The Chairman of the International Chamber of Shipping (ICS), Mr Masamichi Morooka, has written to the Chinese Minister of Finance, encouraging the Chinese Government to continue its efforts to find a solution to the problems created by the application of Value Added Tax (VAT), since 1 August, to the transport and logistics services provided by ‘Wholly Foreign Owned Shipping Companies’.
The problems exist because it is much harder for foreign shipping lines – as opposed to Chinese companies – to reclaim the 6% VAT (and a 0.8% VAT surcharge on ocean freight) that is now collected by shipping agencies in China, and so avoid passing this on to their overseas customers. The unintended consequence is that foreign carriers are being placed at a competitive disadvantage to Chinese shipping companies.
One of the reported impacts is that hundreds millions of dollars of shipping contracts with foreign shipowners that are normally concluded in China are now being concluded in other jurisdictions where the new VAT rules do not apply.

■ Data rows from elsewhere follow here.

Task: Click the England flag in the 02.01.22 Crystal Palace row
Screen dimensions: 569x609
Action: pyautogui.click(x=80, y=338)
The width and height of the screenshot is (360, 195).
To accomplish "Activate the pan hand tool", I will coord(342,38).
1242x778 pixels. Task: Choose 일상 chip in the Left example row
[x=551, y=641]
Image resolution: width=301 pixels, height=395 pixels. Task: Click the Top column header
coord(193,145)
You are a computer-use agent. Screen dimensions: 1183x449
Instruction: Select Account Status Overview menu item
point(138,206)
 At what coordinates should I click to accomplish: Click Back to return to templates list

ICS – which represents the world’s national shipowner’ associations and over 80% of the world merchant fleet – has emphasised to the Ministry of Finance the great importance that is attached by the international shipping industry to the successful resolution of VAT issues that have been raised by foreign shipping companies which collectively transport a very significant proportion of China’s international trade.

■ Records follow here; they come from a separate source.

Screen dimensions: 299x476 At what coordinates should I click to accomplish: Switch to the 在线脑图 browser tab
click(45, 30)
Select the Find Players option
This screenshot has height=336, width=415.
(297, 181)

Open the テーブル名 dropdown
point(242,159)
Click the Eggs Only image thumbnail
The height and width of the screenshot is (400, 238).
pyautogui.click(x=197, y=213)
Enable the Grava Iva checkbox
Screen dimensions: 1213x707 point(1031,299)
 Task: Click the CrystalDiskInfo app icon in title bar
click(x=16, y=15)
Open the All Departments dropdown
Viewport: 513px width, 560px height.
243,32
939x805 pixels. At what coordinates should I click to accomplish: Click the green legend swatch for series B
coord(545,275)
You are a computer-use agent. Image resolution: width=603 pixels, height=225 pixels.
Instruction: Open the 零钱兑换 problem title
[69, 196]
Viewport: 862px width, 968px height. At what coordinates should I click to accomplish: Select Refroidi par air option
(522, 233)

ICS Director of External Relations, Simon Bennett, explained: “The Chinese Government is deeply conscious of its commitments towards the maintenance of a ‘level playing field’ in maritime services, and has no wish for the new arrangements concerning the application of VAT to international shipping services to have a negative impact on the competitiveness of Chinese exports, the vast majority of which is carried by ships. We have therefore welcomed the positive indications that have been given by the Chinese authorities during recent meetings with foreign shipping company representatives in Beijing that steps are being taken to address those concerns.”
He added: “However, these issues are very complex and we recognise the major challenge for the State Administration of Taxation in trying to find a solution for international shipping that will be consistent with China’s broader objectives as it seeks to move towards a system of VAT in other parts of the Chinese economy.”
Notes to Editors:
- The application of VAT to transport and logistics services provided by ‘Wholly Foreign Owned Shipping Companies” was outlined in Chinese Circular ‘Cai Shui No 37’ on 24 May, with effect from 1 August 2013.
- ICS is the principal global trade association for commercial shipowners and operators. Its membership comprises national shipowners’ associations in 35 countries representing over 80% of the world merchant fleet at those international bodies which impact on shipping. This includes the United Nations International Maritime Organization (IMO) and the World Trade Organization (WTO).